I’ve actually spoken with other bipolar people and they have felt jinxed as well.  That same feeling I have where nothing ever seems like it can go right without a hitch.  However, I’ve come to the realization that believing in the jinx is closely related to Obsessive Compulsive Disorder from which many people with Bipolar Illness suffer, including myself.  We want new things to be perfect and can’t stand when they don’t go as planned in our lives.  That’s why we incessantly count things, only sit facing East, don’t step on cracks, etc.  We feel more in control.  We are obsessed with keeping new things in pristine condition.
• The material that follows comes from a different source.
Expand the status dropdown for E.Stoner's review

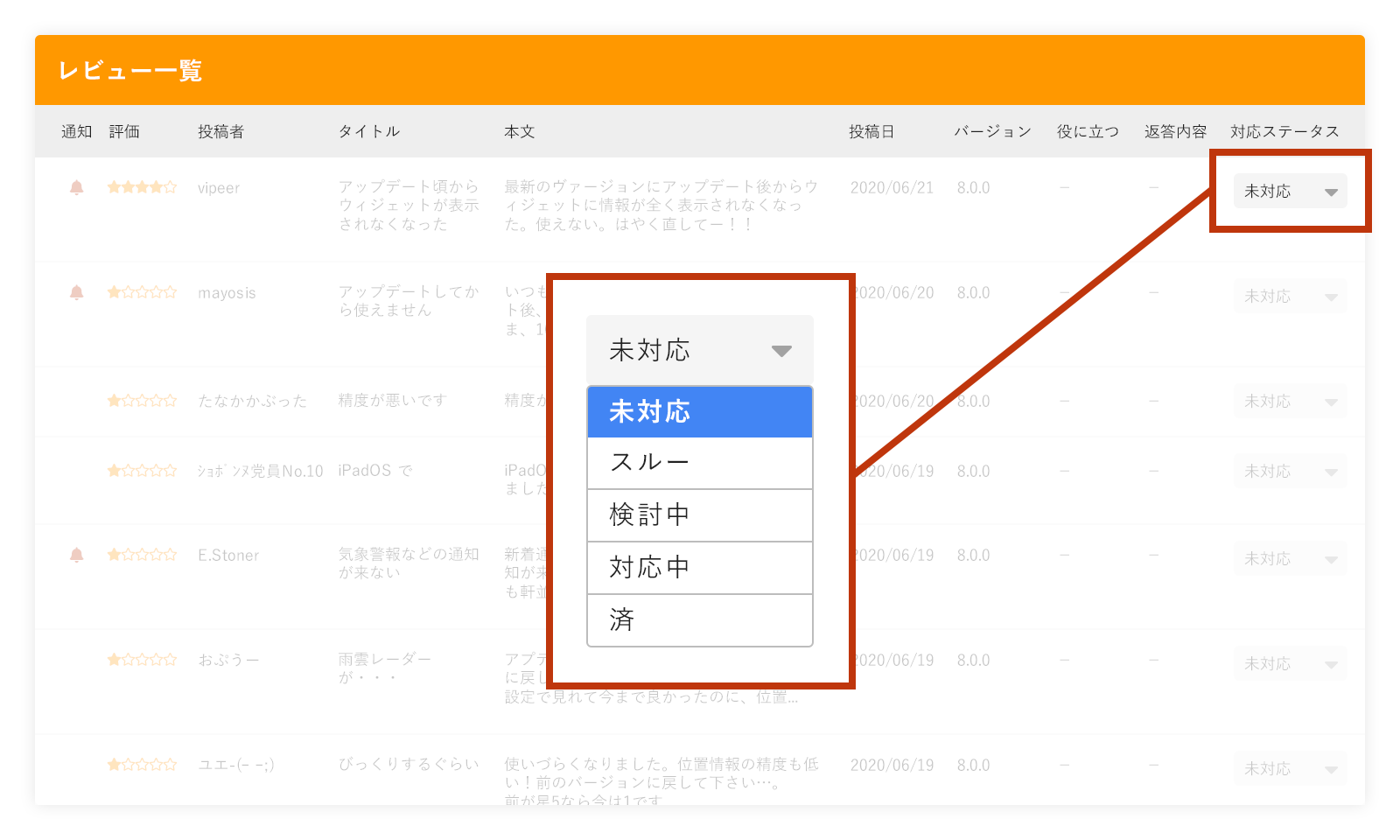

A “bad count” or ripping a brand new boot means we have lost control.  If you don’t have OCD, it feels like a big truck once drove by your house and the vibration made every cabinet, closet and drawer open, the contents spilled onto the floor, some broke and everything mixed together with the kitchen trash.  Then you had to put everything back where it belonged and spend the rest of your life going through rituals to make sure a big truck never drives by your house again.

But when you’re out in the world things happen.  And no matter with how much vigilance you try to keep your new i-Phone from getting scratched, keep that new silver bracelet from oxidizing or keep your new leather jacket out of the rain, “shit happens.”  Many bipolars think it is only happening to them.  That they alone are jinxed.   It seems all the things they try to keep looking new always meet with the “jinx wrecking-ball.”  “It just cannot be random.  There are too many instances.  The jinx becomes as real as a bad 1970’s Malter Matthau movie.

I felt this way too.  Until, I started looking around.  I began to notice everyone’s i-Phone has been dropped and scratched a few times.  And even the nicest homes have a stain or some imperfection.  Most commonly, half the cars on the road have mashed up at least one tire trying to parellel park.  And boots go on your feet.  Of course they are going to get dirty and meet up with an occasional hazard you are unable to negotiate.  So I began to realize, these things were out of my control.  But they were also not because of a jinx.   They happen to everyone.  If I was going to get hung up on every little imperfection, my OCD was going to win out.  The jinx would  be my reality.

I don’t think you are ever completely cured of OCD.  But I did realize the jinx is just a manifestation of it.  I’m not going to lie and say when I scratched the crystal on my best Swiss watch I didn’t have a mild mental meltdown.   However, I reminded myself this happens to everyone, and I’m not the only one with an imperfection in my ensemble.   I looked and saw all the people and cars surrounding me with their own imperfections.  Most cars I saw had a dent or a scrape.  And everyone had something funky going on with their hair, clothes or jewelry.    Nobody was lying in the street moaning about stains, scratches and tares.

So, I’m convinced the jinx is just a mindset.  There isn’t a little troll following me around waiting until things are going well and then he lobs a heart attack at me, makes the cleaners ruin my favorite shirt or snaps a mirror off my car.  I believe since the jinx lives within in our minds, we at least have the power to understand it’s not real and is actually a mutated form of OCD.  When you truly get your head around this, you can deal with the real issue, which is your OCD. Unless of course you think you got OCD because you were jinxed.  Then things get ugly.